There is a different set of tests for looking at the statistical significance of discrete random variables (like counts of proportions), and so there is a different set of functions in R for performing those tests.
If you have a data set with several different groups of
observations and are measuring the probability of success in each group
(or the fraction of some other characteristic), you can use the function
prop.test to measure whether the difference between groups is
statistically significant. Specifically, prop.test can be used for testing the null
hypothesis that the proportions (probabilities of success) in several
groups are the same or that they equal certain given values:
prop.test(x, n, p = NULL,
alternative = c("two.sided", "less", "greater"),
conf.level = 0.95, correct = TRUE)As an example, let’s revisit the field goal data. Above, we considered the question, “Is there a difference in the length of attempts indoors and outdoors?” Now we’ll ask the question, “Is the probability of success the same indoors as it is outdoors?”
First, let’s create a new data set containing only good and bad field goals. (We’ll eliminate blocked and aborted attempts; there were only 8 aborted attempts and 24 blocked attempts in 2005, but 787 good attempts and 163 bad [no good] attempts.)
> field.goals.goodbad <- field.goals[field.goals$play.type=="FG good" | + field.goals$play.type=="FG no", ]
Now let’s create a table of successes and failures by stadium type:
> field.goals.table <- table(field.goals.goodbad$play.type, + field.goals.goodbad$stadium.type) > field.goals.table Both In Out FG aborted 0 0 0 FG blocked 0 0 0 FG good 53 152 582 FG no 14 24 125
The table isn’t quite right for prop.test; we need a table with two columns
(one with a count of successes and one with a count of failures), and we
don’t want to show empty factor levels. Let’s remove the two rows we
don’t need and transpose the table:
> field.goals.table.t <- t(field.goals.table[3:4,]) > field.goals.table.t FG good FG no Both 53 14 In 152 24 Out 582 125
Now we’re ready to see if there is a statistically significant
difference in success among the three
groups. We can simply call prop.test
on the field.goals.table.t
object to check:
> prop.test(field.goals.table.t)
3-sample test for equality of proportions without
continuity correction
data: field.goals.table
X-squared = 2.3298, df = 2, p-value = 0.3120
alternative hypothesis: two.sided
sample estimates:
prop 1 prop 2 prop 3
0.7910448 0.8636364 0.8231966As you can see, the results are not significant.
Often, an experiment consists of a series of identical trials, each of which has only two outcomes. For example, suppose that you wanted to test the hypothesis that the probability that a coin would land on heads was 0.5. You might design an experiment where you flipped the coin 50 times and counted the number of heads. Each coin flip is an example of a Bernoulli trial. The distribution of the number of heads is given by the binomial distribution.
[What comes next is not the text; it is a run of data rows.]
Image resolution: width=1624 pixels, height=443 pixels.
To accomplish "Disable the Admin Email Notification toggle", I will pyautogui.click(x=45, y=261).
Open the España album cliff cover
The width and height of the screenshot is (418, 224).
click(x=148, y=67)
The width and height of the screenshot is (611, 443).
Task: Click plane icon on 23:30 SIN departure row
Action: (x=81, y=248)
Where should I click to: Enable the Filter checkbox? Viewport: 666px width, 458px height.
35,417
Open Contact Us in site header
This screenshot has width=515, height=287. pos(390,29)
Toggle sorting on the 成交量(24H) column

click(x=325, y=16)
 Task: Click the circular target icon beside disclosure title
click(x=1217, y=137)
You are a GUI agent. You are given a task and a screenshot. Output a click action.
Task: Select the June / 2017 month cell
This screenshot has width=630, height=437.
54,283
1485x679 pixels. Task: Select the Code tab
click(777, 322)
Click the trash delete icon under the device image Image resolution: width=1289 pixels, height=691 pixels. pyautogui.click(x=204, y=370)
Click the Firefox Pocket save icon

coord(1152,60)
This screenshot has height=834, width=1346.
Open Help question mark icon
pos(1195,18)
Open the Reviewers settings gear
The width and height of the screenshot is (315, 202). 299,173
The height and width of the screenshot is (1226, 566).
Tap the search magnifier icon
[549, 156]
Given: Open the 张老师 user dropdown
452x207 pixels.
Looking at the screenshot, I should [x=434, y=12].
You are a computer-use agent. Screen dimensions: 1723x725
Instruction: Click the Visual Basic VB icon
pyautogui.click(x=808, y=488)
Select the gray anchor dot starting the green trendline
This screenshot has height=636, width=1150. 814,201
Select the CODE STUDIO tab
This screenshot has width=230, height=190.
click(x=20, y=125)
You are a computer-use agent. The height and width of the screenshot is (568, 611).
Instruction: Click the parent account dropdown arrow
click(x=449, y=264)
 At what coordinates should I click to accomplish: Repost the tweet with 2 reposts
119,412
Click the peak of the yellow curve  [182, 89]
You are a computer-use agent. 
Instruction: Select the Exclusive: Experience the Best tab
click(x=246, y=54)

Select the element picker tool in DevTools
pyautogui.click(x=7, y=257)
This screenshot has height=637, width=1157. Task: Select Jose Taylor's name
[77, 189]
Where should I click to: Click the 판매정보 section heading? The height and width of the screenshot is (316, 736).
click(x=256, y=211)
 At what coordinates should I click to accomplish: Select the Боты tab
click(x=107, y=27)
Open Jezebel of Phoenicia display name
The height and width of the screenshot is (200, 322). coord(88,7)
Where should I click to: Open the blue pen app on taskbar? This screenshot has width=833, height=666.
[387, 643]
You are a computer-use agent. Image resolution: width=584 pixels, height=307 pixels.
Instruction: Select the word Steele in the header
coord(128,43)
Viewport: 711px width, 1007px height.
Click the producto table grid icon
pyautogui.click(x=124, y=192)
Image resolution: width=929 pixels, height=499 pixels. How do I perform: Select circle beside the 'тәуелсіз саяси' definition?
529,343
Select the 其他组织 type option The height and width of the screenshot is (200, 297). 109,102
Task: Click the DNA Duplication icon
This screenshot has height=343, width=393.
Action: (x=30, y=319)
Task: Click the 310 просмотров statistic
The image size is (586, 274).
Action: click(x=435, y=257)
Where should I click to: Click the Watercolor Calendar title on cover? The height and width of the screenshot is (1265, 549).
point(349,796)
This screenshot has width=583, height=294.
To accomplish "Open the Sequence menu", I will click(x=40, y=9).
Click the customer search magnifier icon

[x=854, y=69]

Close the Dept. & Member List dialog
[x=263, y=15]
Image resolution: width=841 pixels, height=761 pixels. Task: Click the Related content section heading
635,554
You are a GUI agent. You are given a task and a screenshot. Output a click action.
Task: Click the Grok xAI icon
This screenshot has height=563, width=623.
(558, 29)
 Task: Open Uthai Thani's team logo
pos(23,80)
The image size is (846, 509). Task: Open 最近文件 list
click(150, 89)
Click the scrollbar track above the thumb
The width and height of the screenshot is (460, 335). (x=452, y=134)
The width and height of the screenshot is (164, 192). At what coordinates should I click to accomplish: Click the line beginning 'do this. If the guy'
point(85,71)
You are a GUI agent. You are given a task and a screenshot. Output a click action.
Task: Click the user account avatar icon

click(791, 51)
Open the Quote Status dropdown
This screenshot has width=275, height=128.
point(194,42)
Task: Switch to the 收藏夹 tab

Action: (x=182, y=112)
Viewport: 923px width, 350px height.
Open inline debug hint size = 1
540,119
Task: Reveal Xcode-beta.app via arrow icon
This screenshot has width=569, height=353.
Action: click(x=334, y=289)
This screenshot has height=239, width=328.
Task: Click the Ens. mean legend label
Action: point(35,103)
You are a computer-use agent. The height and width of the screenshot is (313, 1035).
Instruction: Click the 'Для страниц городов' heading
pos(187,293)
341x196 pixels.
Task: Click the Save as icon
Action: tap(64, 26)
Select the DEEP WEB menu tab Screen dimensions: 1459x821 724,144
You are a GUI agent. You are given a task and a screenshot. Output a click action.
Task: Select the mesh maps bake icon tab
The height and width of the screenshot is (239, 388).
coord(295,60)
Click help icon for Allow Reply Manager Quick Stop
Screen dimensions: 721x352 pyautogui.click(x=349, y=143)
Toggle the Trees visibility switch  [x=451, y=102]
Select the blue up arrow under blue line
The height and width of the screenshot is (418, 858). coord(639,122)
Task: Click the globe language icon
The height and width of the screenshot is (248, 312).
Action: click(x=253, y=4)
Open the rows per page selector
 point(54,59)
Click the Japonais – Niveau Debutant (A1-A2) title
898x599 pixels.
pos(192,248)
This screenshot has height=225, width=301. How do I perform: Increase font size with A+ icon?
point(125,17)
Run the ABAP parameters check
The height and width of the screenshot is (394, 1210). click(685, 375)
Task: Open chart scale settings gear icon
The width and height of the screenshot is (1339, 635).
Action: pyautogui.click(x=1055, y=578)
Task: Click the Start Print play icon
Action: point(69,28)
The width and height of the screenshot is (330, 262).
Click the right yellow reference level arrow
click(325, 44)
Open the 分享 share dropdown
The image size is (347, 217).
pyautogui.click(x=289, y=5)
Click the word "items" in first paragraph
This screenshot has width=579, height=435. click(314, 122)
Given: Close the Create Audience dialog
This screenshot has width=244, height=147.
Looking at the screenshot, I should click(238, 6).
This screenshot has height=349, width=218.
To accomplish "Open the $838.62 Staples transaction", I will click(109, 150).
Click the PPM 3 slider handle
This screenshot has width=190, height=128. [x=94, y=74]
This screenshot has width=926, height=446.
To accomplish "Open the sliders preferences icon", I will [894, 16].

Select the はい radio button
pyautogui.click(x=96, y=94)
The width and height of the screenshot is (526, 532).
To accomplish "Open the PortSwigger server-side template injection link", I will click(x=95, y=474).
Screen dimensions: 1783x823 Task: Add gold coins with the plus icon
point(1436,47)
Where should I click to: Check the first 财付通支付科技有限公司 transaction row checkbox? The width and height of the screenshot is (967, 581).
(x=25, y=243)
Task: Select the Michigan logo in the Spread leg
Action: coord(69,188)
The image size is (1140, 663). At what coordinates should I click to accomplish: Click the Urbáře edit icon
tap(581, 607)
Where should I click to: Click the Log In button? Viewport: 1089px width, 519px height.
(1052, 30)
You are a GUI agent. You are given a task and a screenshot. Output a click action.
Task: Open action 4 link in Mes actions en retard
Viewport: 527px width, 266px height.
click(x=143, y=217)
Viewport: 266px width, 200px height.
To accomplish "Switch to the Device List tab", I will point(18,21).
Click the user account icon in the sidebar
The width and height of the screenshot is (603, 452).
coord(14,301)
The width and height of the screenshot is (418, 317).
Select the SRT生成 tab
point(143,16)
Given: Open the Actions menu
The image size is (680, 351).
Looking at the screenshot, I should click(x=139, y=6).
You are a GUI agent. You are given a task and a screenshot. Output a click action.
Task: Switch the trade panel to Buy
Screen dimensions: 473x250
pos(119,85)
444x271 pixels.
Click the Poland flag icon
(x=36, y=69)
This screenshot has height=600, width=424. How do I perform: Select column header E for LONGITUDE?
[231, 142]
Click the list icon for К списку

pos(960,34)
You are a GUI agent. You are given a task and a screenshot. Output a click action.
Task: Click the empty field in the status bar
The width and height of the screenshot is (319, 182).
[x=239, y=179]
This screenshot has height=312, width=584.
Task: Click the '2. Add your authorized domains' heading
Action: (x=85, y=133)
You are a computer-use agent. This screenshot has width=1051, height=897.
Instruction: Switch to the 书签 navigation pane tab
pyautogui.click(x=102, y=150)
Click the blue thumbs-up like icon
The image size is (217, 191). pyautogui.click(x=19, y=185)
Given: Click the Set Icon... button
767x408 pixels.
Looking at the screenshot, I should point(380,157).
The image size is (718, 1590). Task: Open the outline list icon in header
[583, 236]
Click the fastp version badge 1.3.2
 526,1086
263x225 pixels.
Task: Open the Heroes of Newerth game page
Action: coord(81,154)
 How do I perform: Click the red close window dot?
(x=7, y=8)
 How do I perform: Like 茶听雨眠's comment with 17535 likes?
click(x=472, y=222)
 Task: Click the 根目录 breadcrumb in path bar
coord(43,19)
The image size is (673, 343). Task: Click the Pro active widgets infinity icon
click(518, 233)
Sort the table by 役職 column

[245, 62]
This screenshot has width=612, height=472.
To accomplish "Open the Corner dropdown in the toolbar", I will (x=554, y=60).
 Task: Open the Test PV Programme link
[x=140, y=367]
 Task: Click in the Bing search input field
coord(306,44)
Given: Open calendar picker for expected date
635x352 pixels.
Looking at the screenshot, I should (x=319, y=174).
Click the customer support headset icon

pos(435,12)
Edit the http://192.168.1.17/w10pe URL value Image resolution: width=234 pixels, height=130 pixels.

R includes a function for evaluating such a trial to determine whether to accept or reject the hypothesis:
binom.test(x, n, p = 0.5,
alternative = c("two.sided", "less", "greater"),
conf.level = 0.95)The argument x gives the number
of successes, n gives the total
number of trials, p gives the
probability of each success, alternative gives the alternative hypothesis,
and conf.level gives the returned
confidence level.
As an example, let’s look at David Ortiz’s performance during the
2008 season. In 2008, he had a batting average of .264 (110 hits in 416
at bats). Suppose that he was actually a .300 hitter—that the actual
probability that he would get a hit in a given at bat was 0.3. What were
the odds that he hit .264 or less in this number of at bats? We can use
the function binom.test to estimate this probability:
> binom.test(x=110, n=416, p=0.3, alternative="less")
Exact binomial test
data: 110 and 416
number of successes = 110, number of trials = 416, p-value =
0.06174
alternative hypothesis: true probability of success is less than 0.3
95 percent confidence interval:
0.0000000 0.3023771
sample estimates:
probability of success
0.2644231Unlike some other test functions, the p-value represents the probability that the fraction of successes (0.26443431) was at least as far from the hypothesized value (.300) after the experiment. We specified that the alternative hypothesis was “less,” meaning that the p-value represents the probability that the fraction of successes was less than 0.26443431, which in this case was 0.06174.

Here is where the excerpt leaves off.